Jetty Beach got the nod. The penguins on The Neck didn’t, for some reason. I kept driving and rolled through this totally new environment, becoming more and more intrigued with the place. Now on South Bruny, of course, the bitumen gave way to dirt, then a track and then the campground, on the other side of the headland from the lighthouse. This would become relevant later.

I was the only person there. I found the best camp. Then left it to go look at the lighthouse. As I did so, a lone Nissan Patrol went the other way. ‘He’s going to take my spot,’ I thought. He did. I managed to turn the van around and headed back and had to be content with second best camp spot. Maybe third.

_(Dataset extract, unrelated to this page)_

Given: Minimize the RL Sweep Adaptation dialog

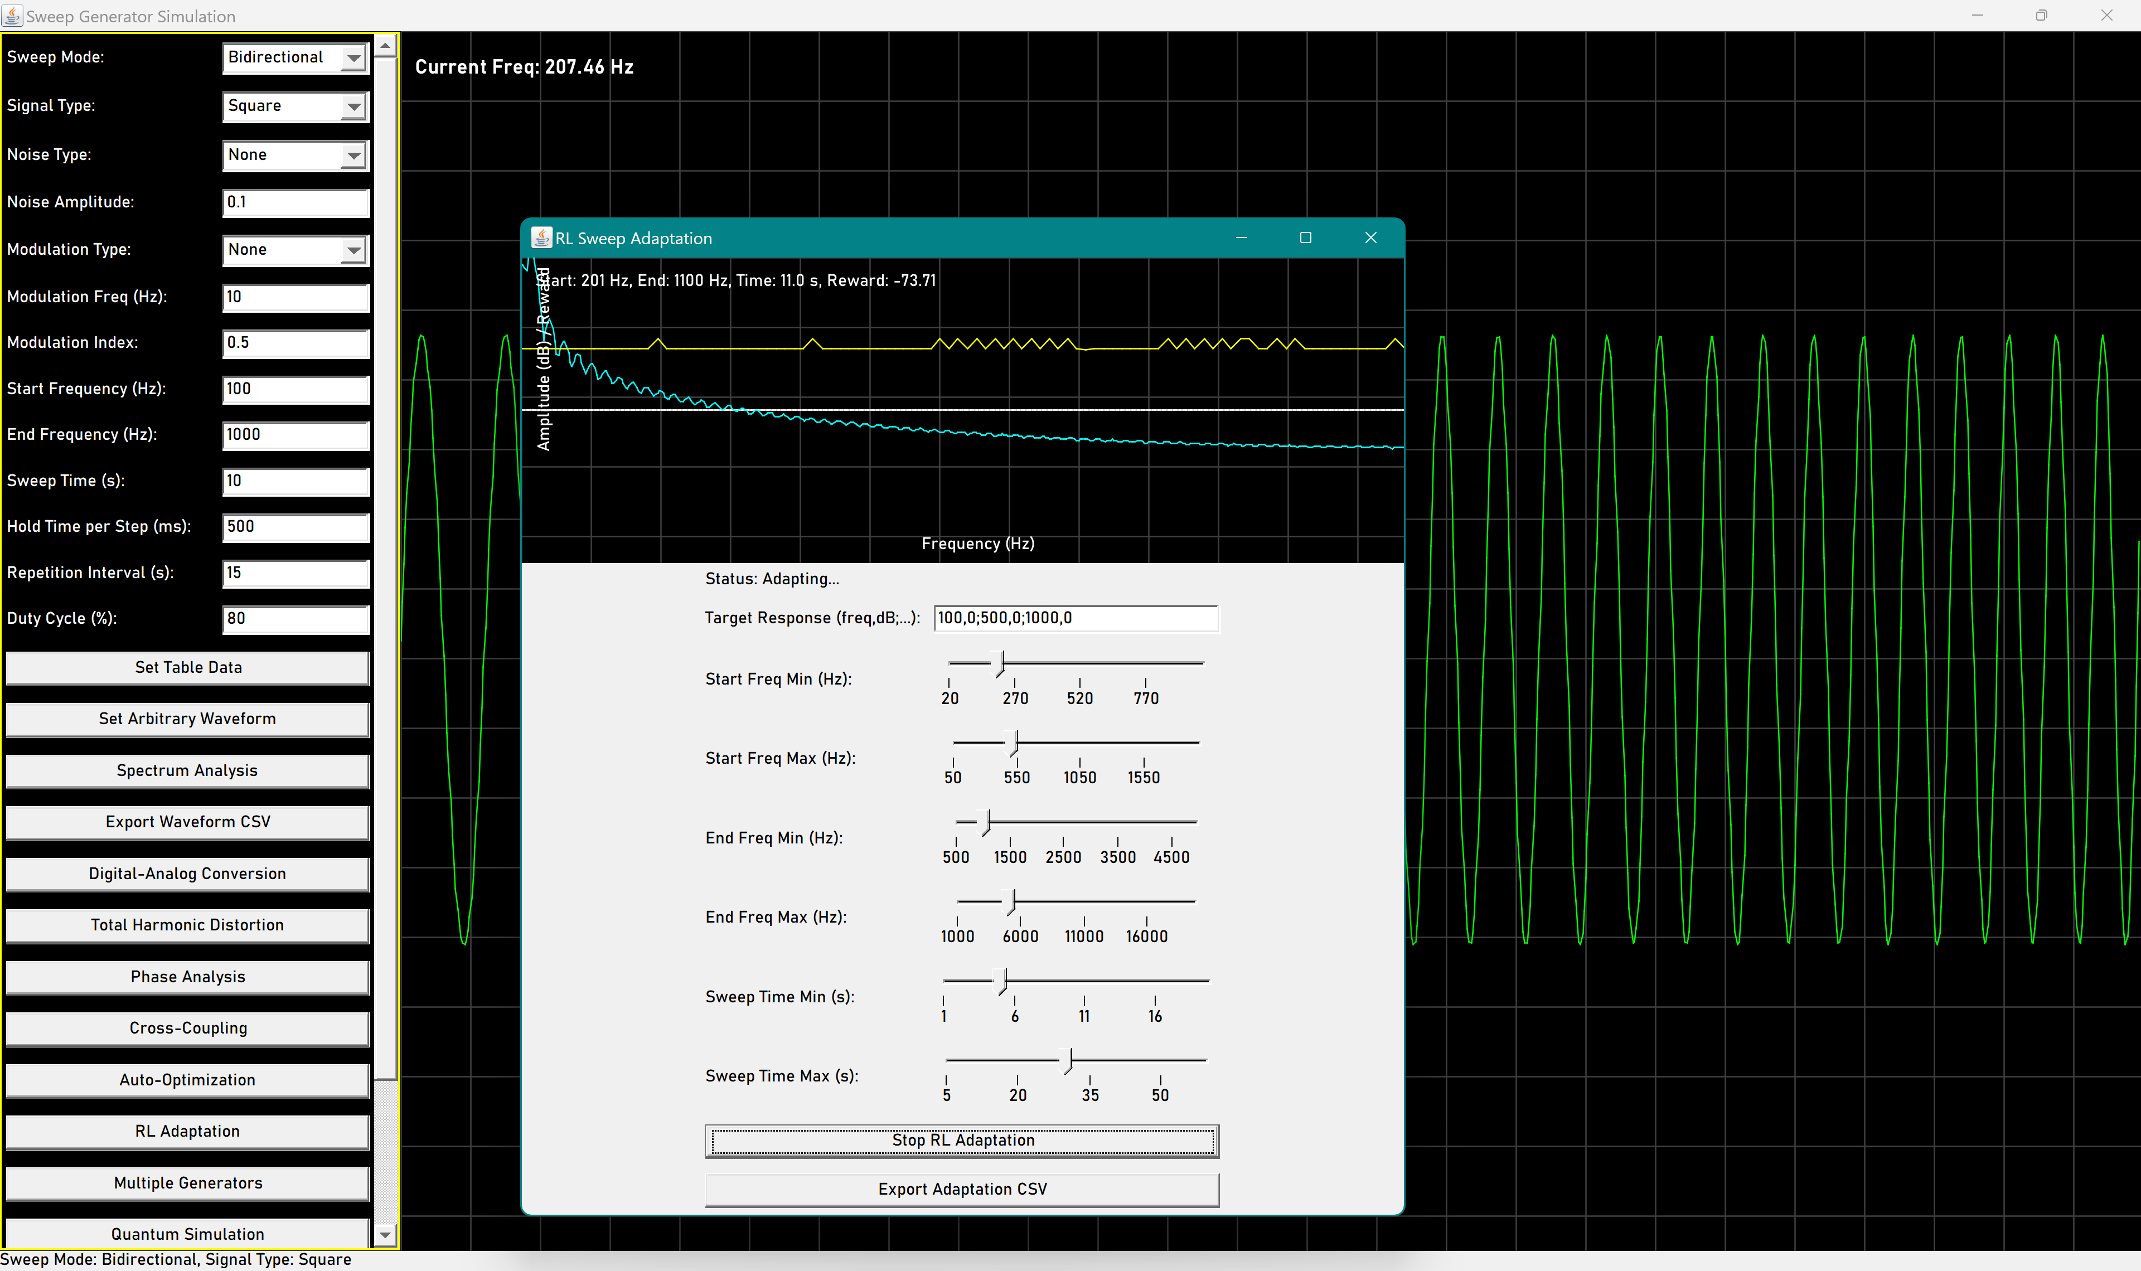Looking at the screenshot, I should pyautogui.click(x=1241, y=238).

It was then that I started to get text messages from Scott Mason, the editor of our print title Pat Callinan’s 4X4 Adventures, about the aurora. The Southern Lights. I got a lot of messages and then a tutorial about taking pics and lots of videos about solar activity and before long I found myself outside following direction from my colleague in the warmth of his house well to my north as I trudged about in the wind looking for gaps in the cloud. Actually, it was fun and I learnt stuff, but saw no aurora. I should have been on the south side – the lighthouse side.

Just after visiting the lighthouse on Bruny Island, the tipping point in my physical and mental state when I felt, wonderful

The next day, in bright sunshine, I was, and what a view. I was falling under the spell of this island. I felt my stresses slipping away. I was walking slowly. I sat and made a coffee from my van and watched the buses and cars full of tourists come and go. I set off for Cloudy Bay but never made it. I paused for a group of geese at a crossroads en route and then stopped. I jumped out of the vehicle and spent the next 15 minutes at this spot, taking pics and listening to the wind in the tall pines. I was loving it.

I then spent the rest of the afternoon in the company of Bruny Island local, Keith, in his ‘art garden’ at Sprokkelwood. It was over the fence to the left of the van. It was wonderfully pleasant and I was beginning to think I had actually found one of those places … you know, where you want to move to. It was that strong.

In the meantime, however, I really did have to leave. My next destination was to take me over to the Tasman Peninsula and to the legendary Port Arthur.